Third, let us observe that the crime for which the defendant was convicted — trafficking in fraudulent passports under 18 U.S.C. Section 1543 — is a particularly serious offense (and ironic, given the subject’s own illegal status). The judge tells us that the government recorded eight separate instances of the subject engaging in the offense, although at another point in the opinion, the judge suggests that the defendant’s crimes were “arguably induced by [an] informant”. If so, this would be entrapment. If the judge suspected entrapment, one wonders why he didn’t explore it further by holding hearings to get to the bottom of the matter. After all, it would have been a basis to dismiss the charge entirely, and to raise so serious a question in such a by-the-way fashion is dismaying.
Why, then, did the judge choose to issue what is, legally, a non-binding judicial recommendation against deportation for an illegal alien who would be removable even without the conviction simply by virture of his lack of status? He tells us that it is because the defendant’s children are U.S. citizens, having been born in the United States during his and his wife’s illegal sojourn, and he had no wish to cause “dissolution” of the family and trauma to the children if separated. The evidence of trauma the judge cites in his order comes from individuals and groups with a decided bias against deportation.
If ever there were an “Exhibit A” for reversing the present course of assuming birthright citizenship for anyone born in the United States, this case is it.

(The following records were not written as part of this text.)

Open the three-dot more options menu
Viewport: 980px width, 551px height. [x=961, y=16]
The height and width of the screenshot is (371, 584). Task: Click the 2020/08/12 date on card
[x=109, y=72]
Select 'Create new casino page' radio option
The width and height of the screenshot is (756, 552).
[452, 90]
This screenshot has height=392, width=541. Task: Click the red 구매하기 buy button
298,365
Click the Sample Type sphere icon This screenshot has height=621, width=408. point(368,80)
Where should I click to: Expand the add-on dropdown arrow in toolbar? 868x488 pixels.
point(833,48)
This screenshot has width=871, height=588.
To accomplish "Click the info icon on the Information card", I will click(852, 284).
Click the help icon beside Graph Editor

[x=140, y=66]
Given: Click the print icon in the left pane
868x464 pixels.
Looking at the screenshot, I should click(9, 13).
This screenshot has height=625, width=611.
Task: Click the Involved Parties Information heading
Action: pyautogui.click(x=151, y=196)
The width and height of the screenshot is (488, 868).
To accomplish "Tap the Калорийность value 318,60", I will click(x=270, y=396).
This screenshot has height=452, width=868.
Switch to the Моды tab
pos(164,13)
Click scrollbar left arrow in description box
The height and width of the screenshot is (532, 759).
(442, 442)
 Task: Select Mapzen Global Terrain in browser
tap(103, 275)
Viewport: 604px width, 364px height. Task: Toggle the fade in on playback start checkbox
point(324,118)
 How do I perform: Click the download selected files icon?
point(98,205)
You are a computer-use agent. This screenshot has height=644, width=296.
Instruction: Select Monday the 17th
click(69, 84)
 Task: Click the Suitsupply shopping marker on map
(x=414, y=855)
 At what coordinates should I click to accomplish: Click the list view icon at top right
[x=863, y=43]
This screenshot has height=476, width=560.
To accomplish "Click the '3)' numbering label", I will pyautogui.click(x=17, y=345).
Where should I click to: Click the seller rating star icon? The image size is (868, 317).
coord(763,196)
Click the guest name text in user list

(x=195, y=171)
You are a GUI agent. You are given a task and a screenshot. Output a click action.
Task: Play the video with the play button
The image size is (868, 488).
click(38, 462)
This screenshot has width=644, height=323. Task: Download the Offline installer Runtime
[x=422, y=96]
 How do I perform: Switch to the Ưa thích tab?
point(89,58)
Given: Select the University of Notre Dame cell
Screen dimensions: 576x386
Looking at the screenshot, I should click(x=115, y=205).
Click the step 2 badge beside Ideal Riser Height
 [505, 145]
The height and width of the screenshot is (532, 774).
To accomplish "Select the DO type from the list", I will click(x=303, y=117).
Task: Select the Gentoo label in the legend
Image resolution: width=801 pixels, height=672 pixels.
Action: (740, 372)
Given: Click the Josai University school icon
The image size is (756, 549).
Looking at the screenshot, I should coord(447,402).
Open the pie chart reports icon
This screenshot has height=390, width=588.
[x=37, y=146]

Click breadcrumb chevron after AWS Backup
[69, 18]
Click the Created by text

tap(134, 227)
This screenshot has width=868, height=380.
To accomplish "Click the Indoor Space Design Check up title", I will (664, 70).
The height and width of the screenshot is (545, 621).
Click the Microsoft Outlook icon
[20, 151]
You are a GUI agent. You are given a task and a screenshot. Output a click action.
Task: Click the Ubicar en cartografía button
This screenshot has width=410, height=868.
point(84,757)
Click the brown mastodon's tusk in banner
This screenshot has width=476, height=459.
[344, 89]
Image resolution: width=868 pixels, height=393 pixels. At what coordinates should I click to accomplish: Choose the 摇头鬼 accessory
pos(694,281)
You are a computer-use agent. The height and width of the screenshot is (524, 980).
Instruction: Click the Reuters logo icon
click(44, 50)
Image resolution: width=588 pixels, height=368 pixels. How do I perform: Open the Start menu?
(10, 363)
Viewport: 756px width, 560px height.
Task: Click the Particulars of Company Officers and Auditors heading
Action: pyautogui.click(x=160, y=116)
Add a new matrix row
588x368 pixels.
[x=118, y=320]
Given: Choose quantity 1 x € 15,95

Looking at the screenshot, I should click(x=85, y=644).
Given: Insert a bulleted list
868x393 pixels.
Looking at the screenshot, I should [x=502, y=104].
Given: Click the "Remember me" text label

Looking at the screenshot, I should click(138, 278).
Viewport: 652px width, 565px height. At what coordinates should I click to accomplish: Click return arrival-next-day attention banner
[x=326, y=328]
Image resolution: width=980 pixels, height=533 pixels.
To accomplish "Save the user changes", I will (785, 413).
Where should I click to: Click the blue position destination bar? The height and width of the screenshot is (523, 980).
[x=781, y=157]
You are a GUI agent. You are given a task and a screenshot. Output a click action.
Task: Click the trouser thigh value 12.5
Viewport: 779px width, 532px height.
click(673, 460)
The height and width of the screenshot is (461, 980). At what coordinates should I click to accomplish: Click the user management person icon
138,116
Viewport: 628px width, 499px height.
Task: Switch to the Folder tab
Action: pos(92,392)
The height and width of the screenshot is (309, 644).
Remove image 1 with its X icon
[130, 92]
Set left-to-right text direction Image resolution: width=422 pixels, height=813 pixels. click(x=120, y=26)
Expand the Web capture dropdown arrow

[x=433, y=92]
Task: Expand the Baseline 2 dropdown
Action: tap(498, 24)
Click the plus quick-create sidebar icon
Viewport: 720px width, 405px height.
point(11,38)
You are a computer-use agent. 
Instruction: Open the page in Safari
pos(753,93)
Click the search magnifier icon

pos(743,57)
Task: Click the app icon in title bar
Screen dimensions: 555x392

It’s not that I have no sympathy for the children; but it is well to remember that they are, in fact, dual citizens: Because both of their parents are Mexican citizens, so are they. Dual citizenship is a notion I don’t usually have any patience with, but it is particularly relevant in this instance.
There is no reason to speak of family dissolution when it is clear that the parents have the choice of doing what most caring parents would do: Take their children along and make a life for themselves in their homeland if the husband is removed for his crimes. It is not as if that cannot be done — more than 120 million other Mexicans do it daily. It is elitism in the extreme to presuppose that the only decent or purposeful life to be lived is one in the United States. Roughly 96 percent of the world’s peoples live elsewhere.
I find myself pondering how many times a United States citizen has stood before the judge under the federal three-strikes law — say for the third in a series of drug offenses — that is going to require an inordinately long sentence to prison. One wonders if the judge in those cases spent much time thinking about the impending lengthy separation of those man from their children, and the trauma inflicted on the family. Or does he square his shoulders and say that there is often a heavy a price to be paid for criminal misconduct, and sometimes part of the price is paid by innocent family members of the offender?
It seems to me that the judge has almost certainly exercised a double standard here and bent over backward for an illegal alien criminal in ways he probably doesn’t ever consider for native-born citizen criminals who stand before the bar in his court.
He has also carried judicial activism to an extreme — something akin to a judicial branch equivalent of the administration’s “executive actions” on immigration. He is attempting to forge a path via a judicial recommendation against deportation where one no longer legislatively exists. And if this is the kind of misuse that JRADs were subjected to in the past, it is no surprise that Congress amended them out of the law.